Democrats questioned why there was a need to rush forward with contempt proceedings now, and implored Issa to delay the vote to avoid the unprecedented action. But it was clear that the patience of many Republican lawmakers had worn thin.
"It's been over a year," Rep. Trey Gowdy, R-S.C., complained. "If Congress has time to look into Major League Baseball, the [Bowl Championship Series], and invites Stephen Colbert to come to a committee hearing, surely to goodness we have time to get answers on a fundamentally flawed, lethal investigation like Fast and Furious."
Gowdy noted that Democrats repeatedly point to gun walking that may have occurred under previous administrations, but he welcomed a full inquiry into any officials that ever participated in the scheme and dismissed the notion that previous operations excuse Holder from accountability in Fast and Furious.
"Let me be very clear: bring them all. Bring everybody before this committee, anyone who has information about gun walking, bring the information before the committee because gun walking is wrong no matter what administration does it," he said. "Bring the Republicans, and bring the Democrats, and bring the Bull Moose Party, and bring the Whigs. Bring them all, but that does not mitigate this attorney general's responsibility to comply with a subpoena from Congress."
After news spread that the White House had invoked Executive Privilege, Boehner issued a statement through his spokesman that suggested the administration was either lying about the president's involvement or involved in a cover-up.
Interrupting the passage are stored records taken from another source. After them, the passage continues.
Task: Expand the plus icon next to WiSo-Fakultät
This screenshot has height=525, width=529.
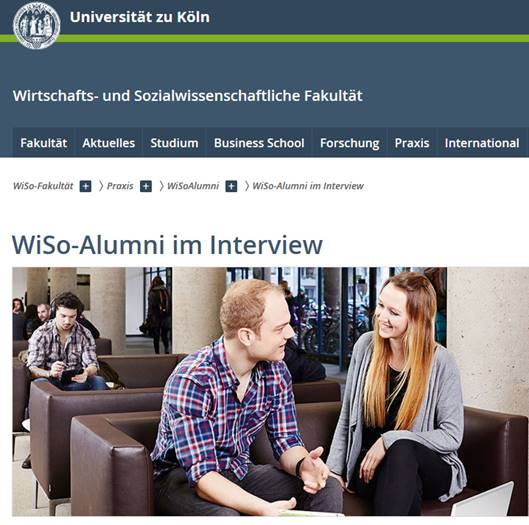Action: [85, 186]
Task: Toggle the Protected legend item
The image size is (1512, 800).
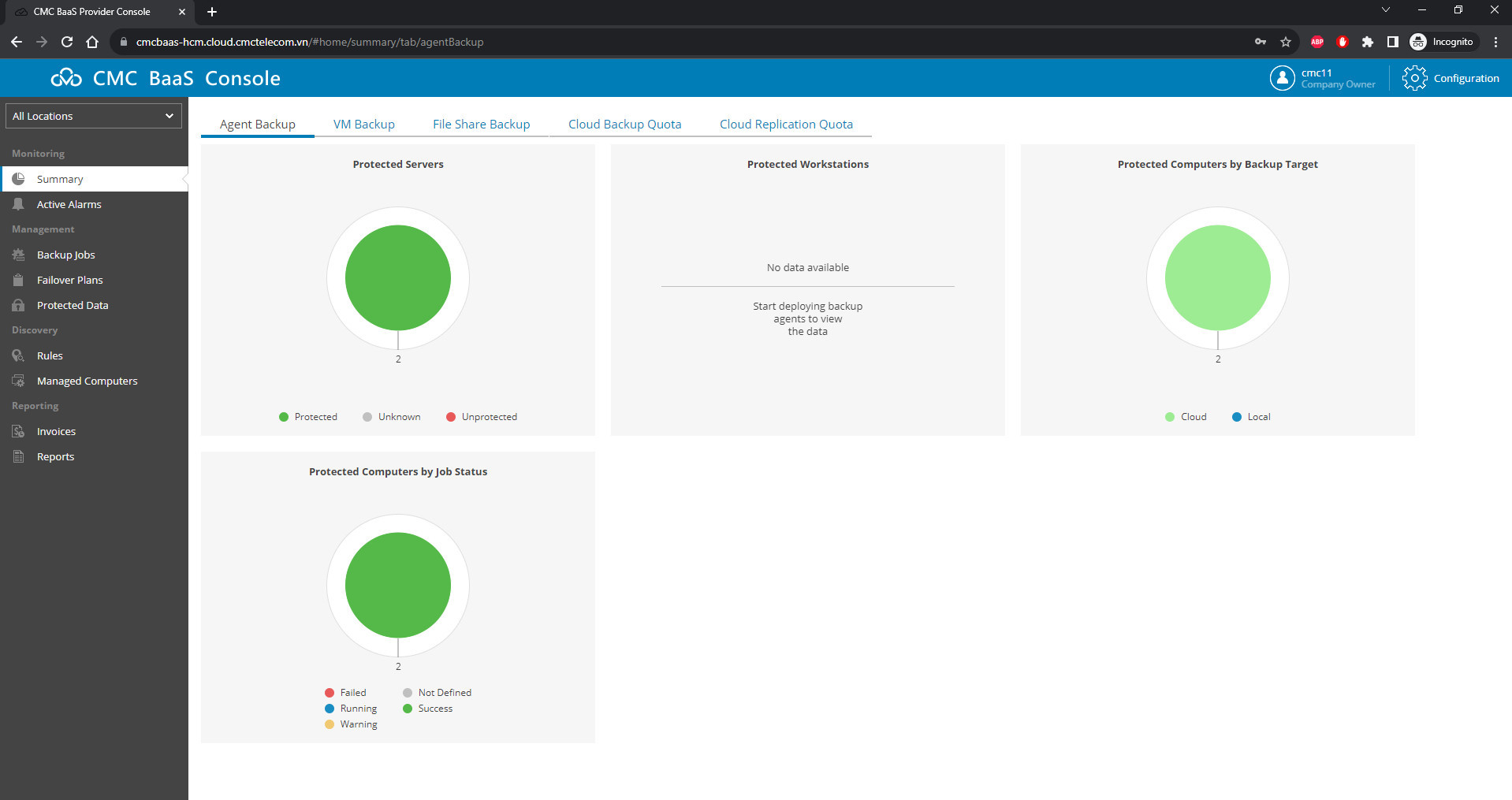Action: click(308, 417)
"Until now, everyone believed that the decisions regarding 'Fast and Furious' were confined to the Department of Justice. The White House decision to invoke executive privilege implies that White House officials were either involved in the 'Fast and Furious' operation or the cover-up that followed," Michael Steel, spokesman for the speaker, wrote in a statement. "The Administration has always insisted that wasn't the case. Were they lying, or are they now bending the law to hide the truth?"
The full House of Representatives is expected to consider the contempt resolution as soon as next Tuesday, when lawmakers return to session after a four day weekend.